Métropolisation et macrocéphalie
Outre leur poids absolu, ces mégalopoles ont en outre un poids relatif important par rapport aux autres villes du même pays. Elles sont de bons exemples de deux processus que l’on observe aussi ailleurs, mais nulle part avec la même intensité, la métropolisation et la macrocéphalie. Selon Mariame Camara le premier est « un processus d’accroissement du pouvoir de commandement de la grande ville sur une aire de plus en plus large. L’émergence et l’épanouissement de villes internationales ou mondiales, de concentration en matière de main-d’œuvre et de l’innovation […] porteur de ségrégations intra-métropolitaines et de tensions diverses » tandis qu’avec le second « on observe que la concentration maximum de fonctions de direction dans la capitale entraîne la centralisation du territoire.

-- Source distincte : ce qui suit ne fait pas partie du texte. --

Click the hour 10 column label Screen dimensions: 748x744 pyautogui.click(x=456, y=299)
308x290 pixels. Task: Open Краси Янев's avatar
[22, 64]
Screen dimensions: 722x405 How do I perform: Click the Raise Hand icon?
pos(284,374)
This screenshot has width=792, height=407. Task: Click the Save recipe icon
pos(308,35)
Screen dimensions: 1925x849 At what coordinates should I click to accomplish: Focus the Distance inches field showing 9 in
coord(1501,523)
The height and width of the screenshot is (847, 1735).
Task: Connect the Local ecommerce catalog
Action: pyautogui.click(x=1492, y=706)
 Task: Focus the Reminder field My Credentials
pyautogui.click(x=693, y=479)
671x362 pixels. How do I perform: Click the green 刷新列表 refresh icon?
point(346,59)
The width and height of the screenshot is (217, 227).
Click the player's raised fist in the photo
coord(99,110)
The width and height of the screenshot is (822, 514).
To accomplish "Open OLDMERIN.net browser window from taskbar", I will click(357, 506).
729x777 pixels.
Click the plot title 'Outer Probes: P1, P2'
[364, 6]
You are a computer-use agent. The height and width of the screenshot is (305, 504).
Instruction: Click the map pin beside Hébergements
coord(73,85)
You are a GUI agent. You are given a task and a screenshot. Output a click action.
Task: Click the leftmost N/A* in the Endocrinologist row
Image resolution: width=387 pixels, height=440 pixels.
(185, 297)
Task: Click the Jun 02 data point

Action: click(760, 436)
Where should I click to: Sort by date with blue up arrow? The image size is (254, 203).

C’est ainsi que la capitale s’accroît aux dépens des villes provinciales ». De fait, dans la plupart des pays d’Amérique latine, le poids de la capitale est écrasant par rapport à celui des villes secondaires (figure 1). Tout au plus est-il atténué quand le pays comporte non pas une seule mégalopole, comme en Argentine, au Pérou ou au Mexique, mais deux comme en Équateur avec Quito et Guayaquil, ou au Brésil avec São Paulo et Rio de Janeiro. Ou même trois, comme en Colombie avec Bogota, Medellín et Cali.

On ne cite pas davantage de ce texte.